News · 17 | 02 | 2019
News · 17 | 02 | 2019
There are goodbyes that leave you speechless. And then, when you try to find the right words, you do not hesitate to use them for him: the greatest actor of Swiss cinema, Bruno Ganz, who exited the stage on Friday, in Zurich. Angel and demon, Damiel and Führer, he starred in the heavens and in a Berlin bunker, in dance halls and car races, in New German Cinema and Italian films. An actor beyond borders, Ganz had the ability to play any role, be it Adolf Hitler (Oliver Hirschbiegel’s Downfall, 2004) or Fernando Girasole (Silvio Soldini’s Bread and Tulips, 2000). With each script he chose, he showed the courage of a man who loved his passion. Ganz studied, investigated, and questioned that passion constantly, obtaining in return the smile of those who directed him. People like Eric Rohmer (The Marquise of O, 1976), Werner Herzog (Nosferatu the Vampyre, 1979), Wim Wenders (The American Friend in 1977 and Wings of Desire in 1987), Giuseppe Bertolucci (Lost and Found in 1980 and Especially on Sunday in 1991), Theo Angelopoulos (Eternity and a Day in 1998 and The Dust of Time in 2008), Jonathan Demme (The Manchurian Candidate, 2004), Francis Ford Coppola (Youth Without Youth, 2007), Ridley Scott (The Counselor, 2013) and Lars von Trier (The House that Jack Built, 2018).
Bruno Ganz was Swiss, in terms of his filmography – ranging from Bankomatt (Villi Hermann, 1981) to Heidi (Alain Gsponer, 2015), from Taxiphone (Mohammed Soudani, 2010) to Vitus (Fredi M. Murer, 2006) – and his ability to deliver lines in German, Italian or French, depending on the project. He shared the set with Gregory Peck and Meryl Streep, fell in love with the camera each time, regularly escaped to the theater and, having been seduced by Brecht, promptly returned on set and fell in love again.

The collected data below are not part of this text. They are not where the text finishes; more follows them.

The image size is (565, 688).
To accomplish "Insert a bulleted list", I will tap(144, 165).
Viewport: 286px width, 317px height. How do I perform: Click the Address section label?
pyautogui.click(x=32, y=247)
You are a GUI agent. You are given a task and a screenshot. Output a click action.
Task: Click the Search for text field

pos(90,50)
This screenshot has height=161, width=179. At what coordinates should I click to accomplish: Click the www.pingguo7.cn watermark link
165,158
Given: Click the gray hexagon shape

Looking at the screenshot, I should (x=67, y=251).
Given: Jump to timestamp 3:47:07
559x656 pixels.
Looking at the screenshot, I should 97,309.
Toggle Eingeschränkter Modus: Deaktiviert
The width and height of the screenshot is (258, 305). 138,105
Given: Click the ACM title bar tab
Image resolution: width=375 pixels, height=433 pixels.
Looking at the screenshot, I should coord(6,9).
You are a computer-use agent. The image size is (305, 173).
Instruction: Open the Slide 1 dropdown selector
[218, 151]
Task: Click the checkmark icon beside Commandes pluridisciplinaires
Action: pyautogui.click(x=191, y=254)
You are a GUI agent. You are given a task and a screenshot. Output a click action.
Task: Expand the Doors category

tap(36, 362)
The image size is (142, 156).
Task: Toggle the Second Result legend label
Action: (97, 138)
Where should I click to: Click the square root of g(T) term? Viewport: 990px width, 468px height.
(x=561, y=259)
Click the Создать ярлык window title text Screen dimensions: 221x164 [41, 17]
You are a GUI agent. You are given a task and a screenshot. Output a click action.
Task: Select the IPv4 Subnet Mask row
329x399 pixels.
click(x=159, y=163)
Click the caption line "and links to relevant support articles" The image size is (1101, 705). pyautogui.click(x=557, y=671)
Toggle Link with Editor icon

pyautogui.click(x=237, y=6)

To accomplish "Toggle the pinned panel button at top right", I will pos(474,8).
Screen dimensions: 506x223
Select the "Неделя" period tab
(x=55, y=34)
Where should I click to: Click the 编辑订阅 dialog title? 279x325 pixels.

And of course, he visited Locarno many, many times. Whereas Zurich, Venice and Berlin were his homes in his private life, the Locarno Film Festival was his summer cottage, with friends and starry nights. It’s hard and futile to count all the times Bruno Ganz joined us, from the first Piazza Grande trips as a child that he recounted on the yellow chair of the Prix du Public UBS (Christoph Schaub’s Giulias Verschwinden, 2009) to the Pardo alla carriera in 2011. A regular visitor in the ‘70s, ‘80s and ‘90s, his final red carpet – perhaps the color he liked the least – was in 2016, for Jacob Berger’s Un Juif pour l’exemple. There will be no more returns, and no more words. The images, however, will remain, and never fade away. Goodbye Bruno, farewell Damiel.